NEW BILLS INCLUDE ‘SCHNEIDER LOOPHOLE’ LEGISLATION
Dozens of bills were filed in advance of the Jan. 15 start of the legislative session, but none are more likely to get more bipartisan support than Senate Bill 12.
Sen. Peter Micciche of Soldotna filed SB 12 to close what he’s calling the “Schneider Loopholes” in Alaska’s criminal code. Rep. John Lincoln of Kotzebue has filed a similar bill on the House side.
The bills resulted from the case of Justin Schneider, who walked free after strangling a woman to the point of unconsciousness and then ejaculating on her. The judge in that case was not retained by voters, but the case itself exposed serious shortcomings in the laws dealing with sexual assault in Alaska.
“Last year, Alaskans were horrified to learn that a guilty violent sexual perpetrator, Justin Schneider, walked without adequate consequences,” Micciche said. “Serious crimes were ignored and an inappropriate plea deal allowed the perpetrator to serve a portion of the sentence of the single conviction at home with his family. In a state number one in the U.S. for sexual assault, we are making the statement that there will be ‘no more free passes’ for perpetrators of such crimes.
SB 12 has three main changes to law.
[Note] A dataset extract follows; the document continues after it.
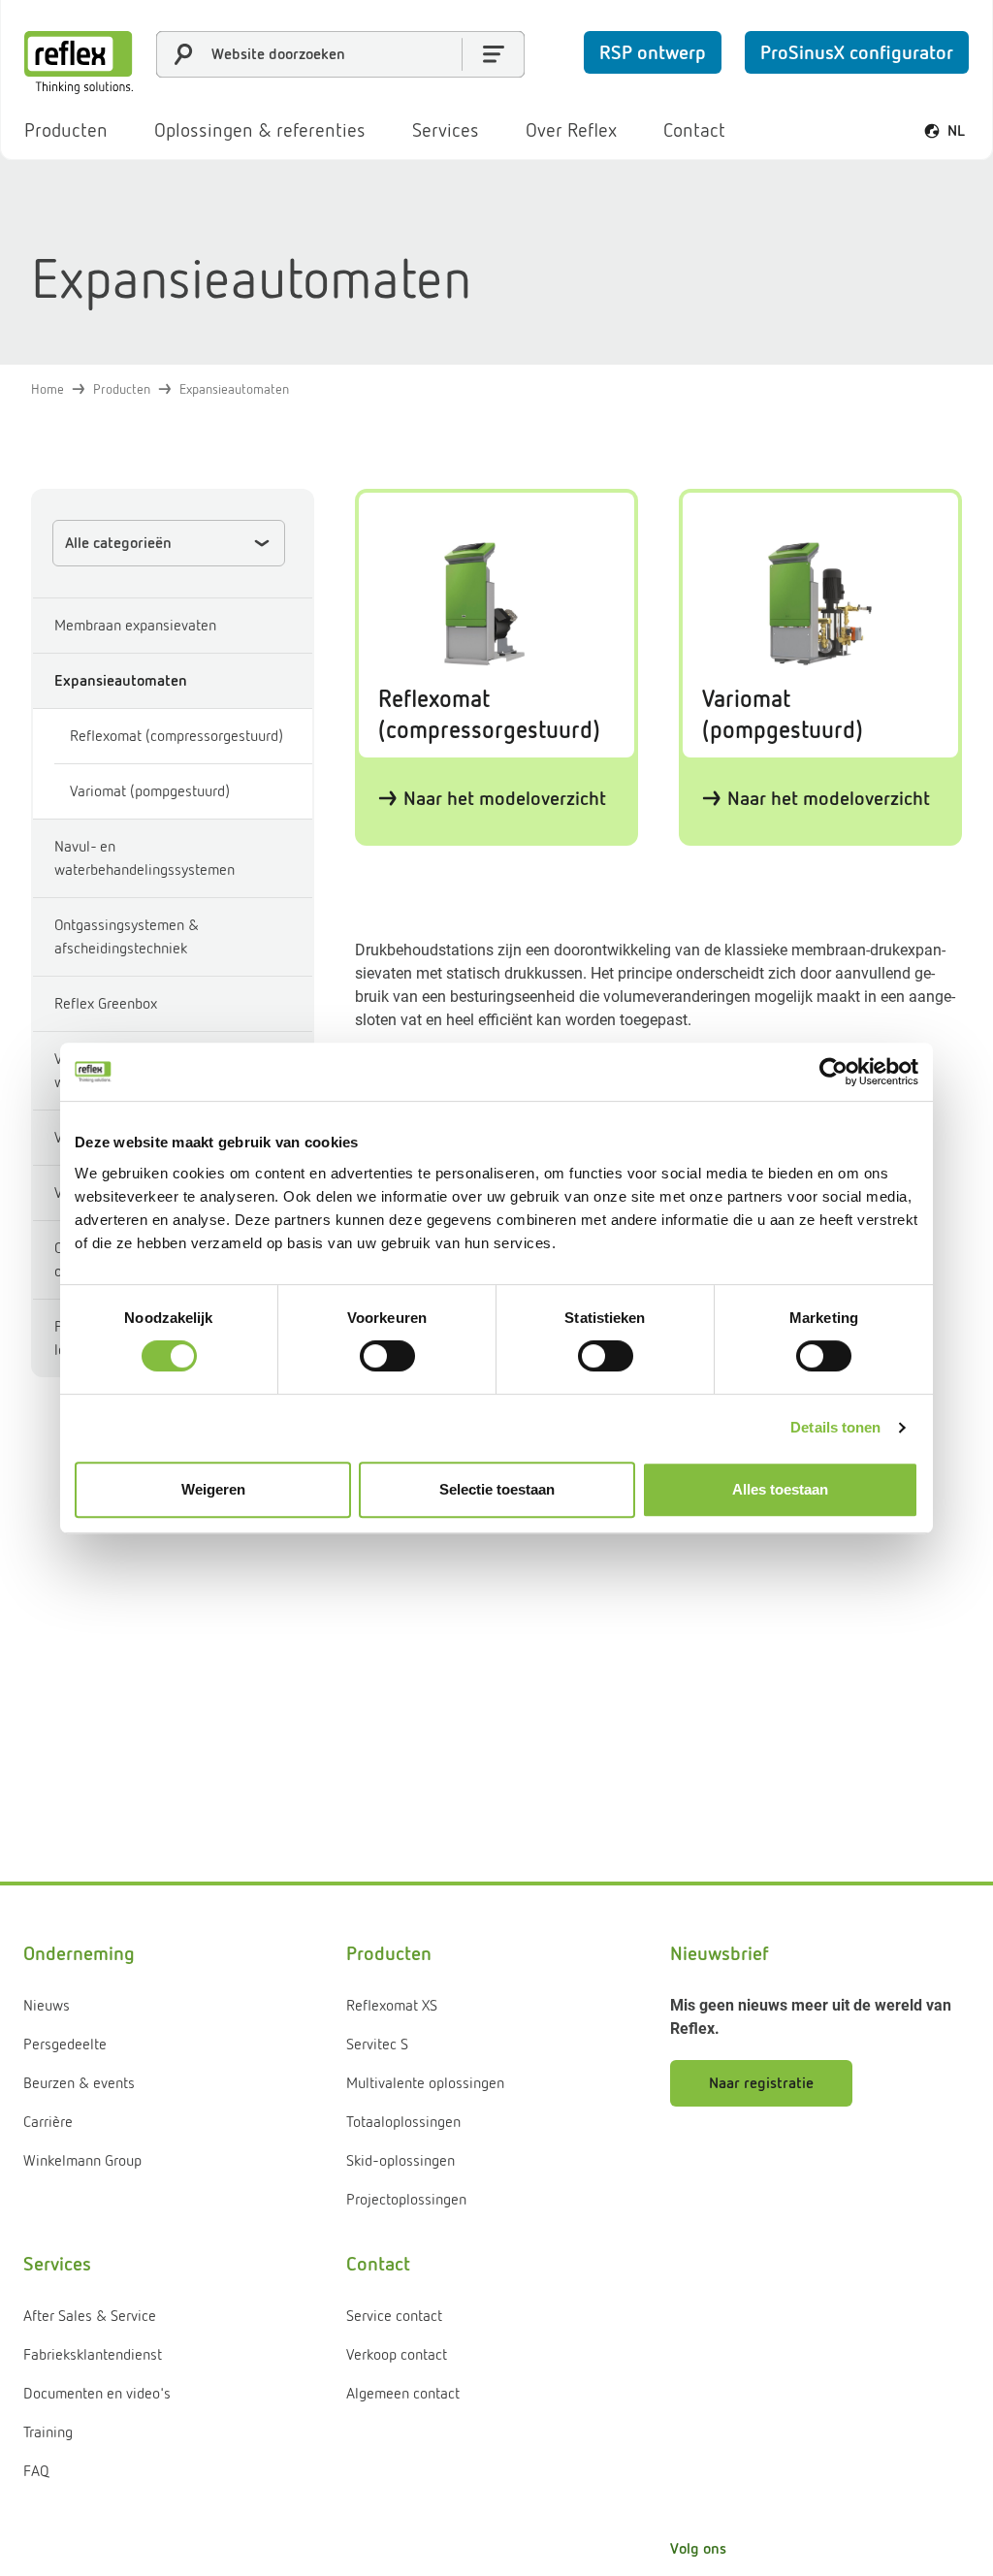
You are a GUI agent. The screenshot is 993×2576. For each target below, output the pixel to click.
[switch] (387, 1355)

The bill will:
- Classify unwanted contact with semen as a sexual crime, which means perpetrators can be required to register as sex offenders for this crime;
- Require that strangulation to the point of unconsciousness is defined as assault in the first degree, which carries a sentence of 5 to 20 years; and
- Eliminate credit toward time served for electronic monitoring for sexual assault convictions.
“In recent years, one outrageous story after another about criminals getting a slap on the wrist has dominated our headlines,” said Sen. Micciche. “The case of Justin Schneider, however, forced us to confront just how badly our criminal justice system has been failing victims and survivors of sexual assault. SB 12 represents an urgently needed fix to a glaring loophole, but it is only the beginning.”
The public was incensed when Schneider received no sentence for his crime. But his victim was not located by state prosecutors, which may have led to the lenient sentence.
Before Gov. Bill Walker left office, he promised to fix the loophole, and Gov. Mike Dunleavy is also on the record saying he supports tightening the law.